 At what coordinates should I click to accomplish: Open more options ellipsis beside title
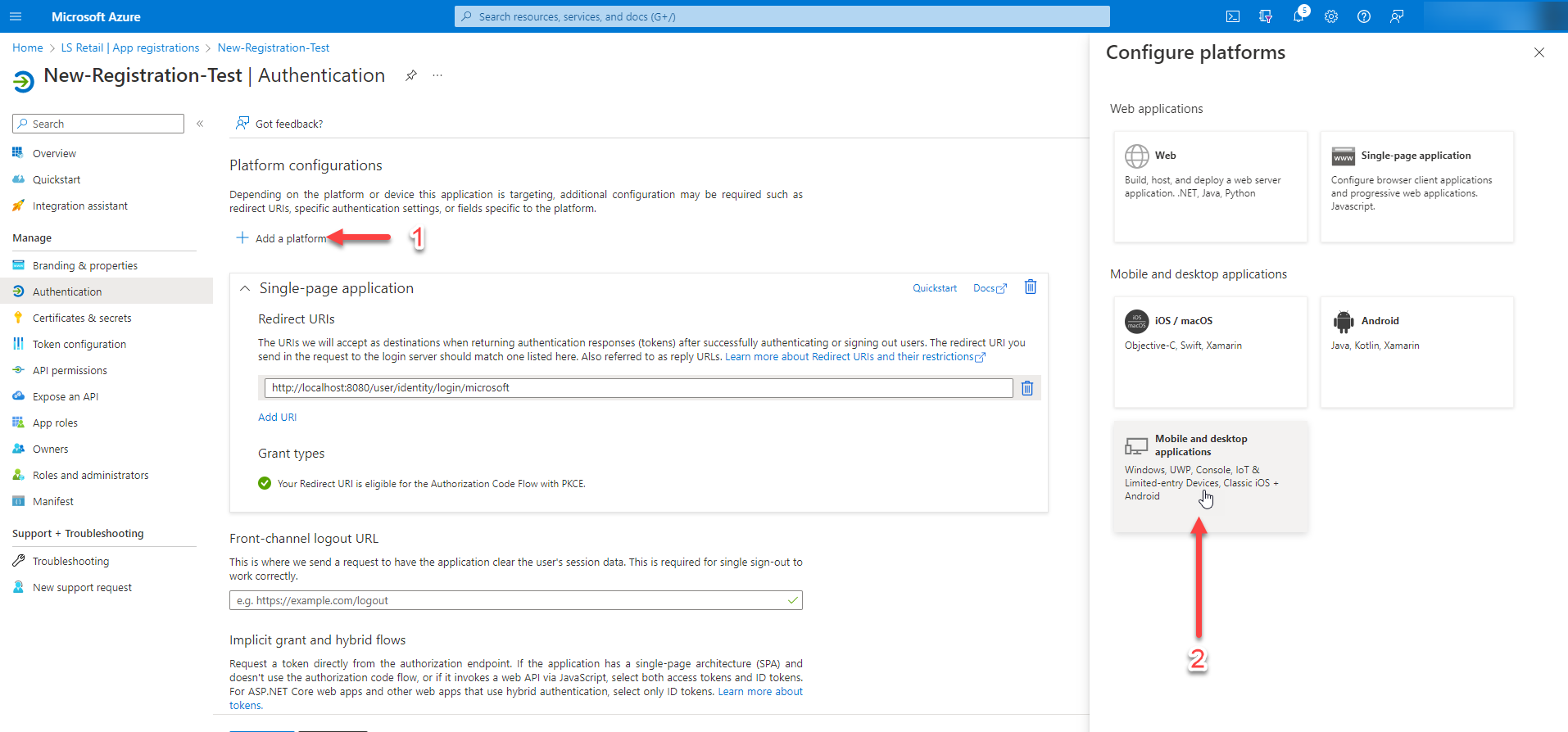tap(437, 75)
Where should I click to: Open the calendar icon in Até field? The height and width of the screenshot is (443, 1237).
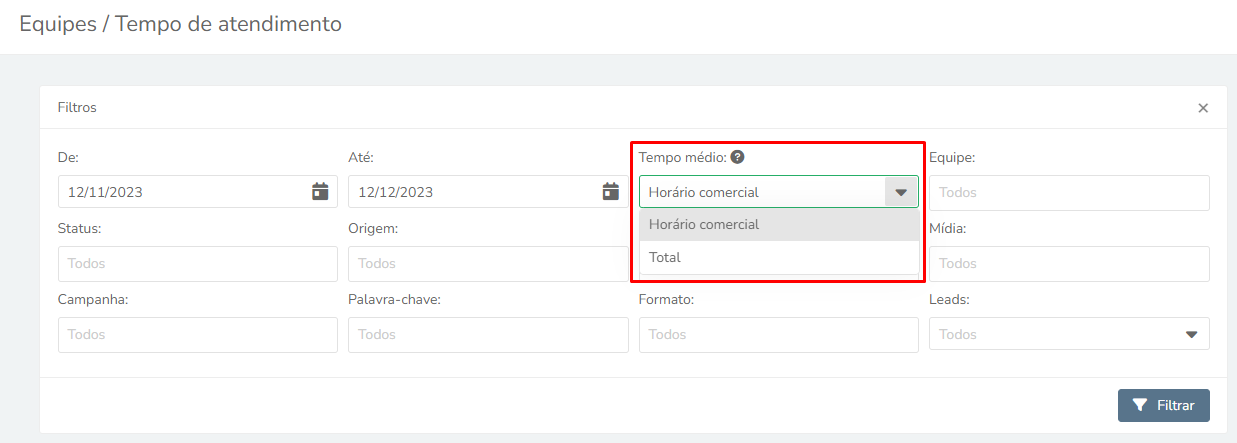click(610, 191)
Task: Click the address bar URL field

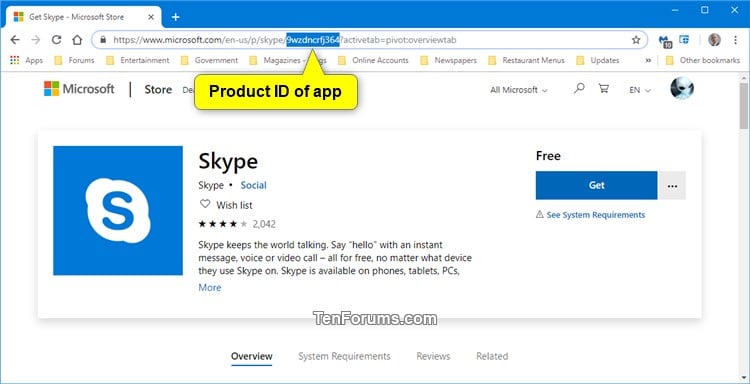Action: [369, 40]
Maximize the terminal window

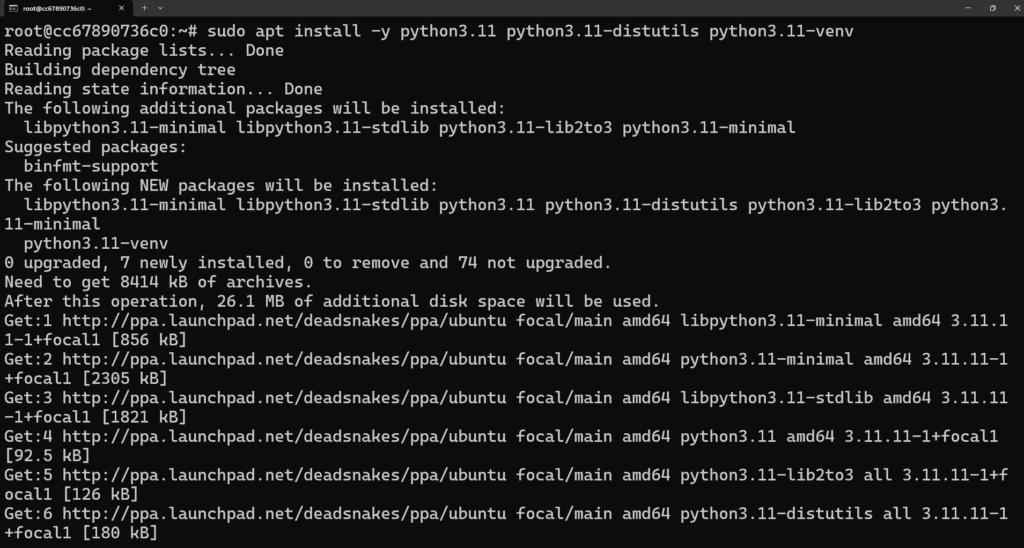tap(993, 8)
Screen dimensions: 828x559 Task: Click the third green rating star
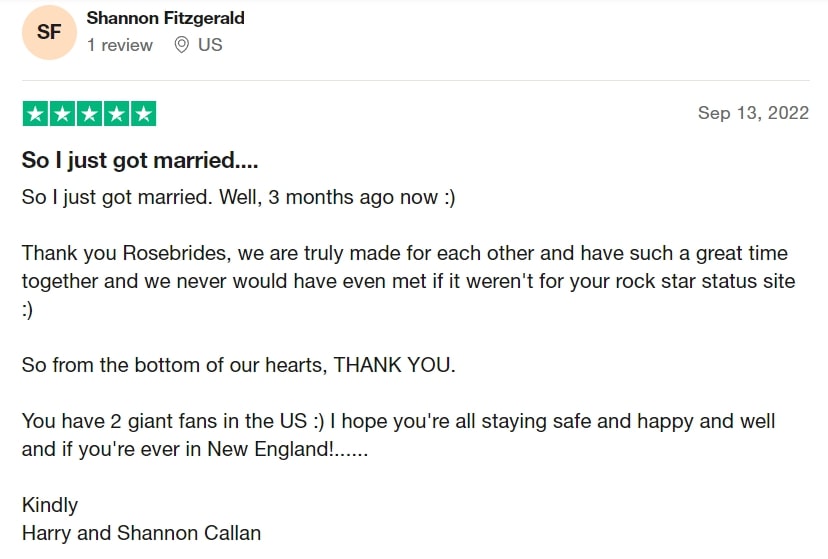89,114
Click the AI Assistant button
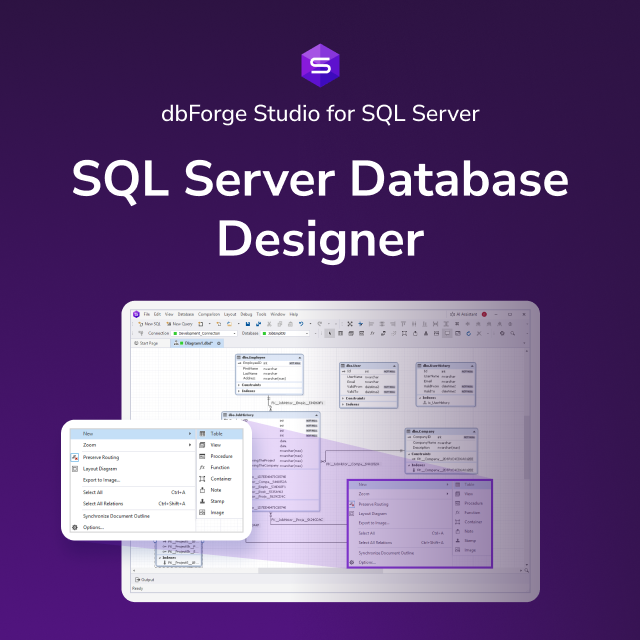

=====

▸ Your goal
Copy out every line of the items above without changing a word, and leave the pictures out.

▸ Output for this task
 At what coordinates should I click to accomplish: Open more options ellipsis beside title
tap(437, 75)
Where should I click to: Open the calendar icon in Até field? The height and width of the screenshot is (443, 1237).
click(610, 191)
Task: Click the address bar URL field

Action: [369, 40]
Maximize the terminal window

tap(993, 8)
Screen dimensions: 828x559 Task: Click the third green rating star
89,114
Click the AI Assistant button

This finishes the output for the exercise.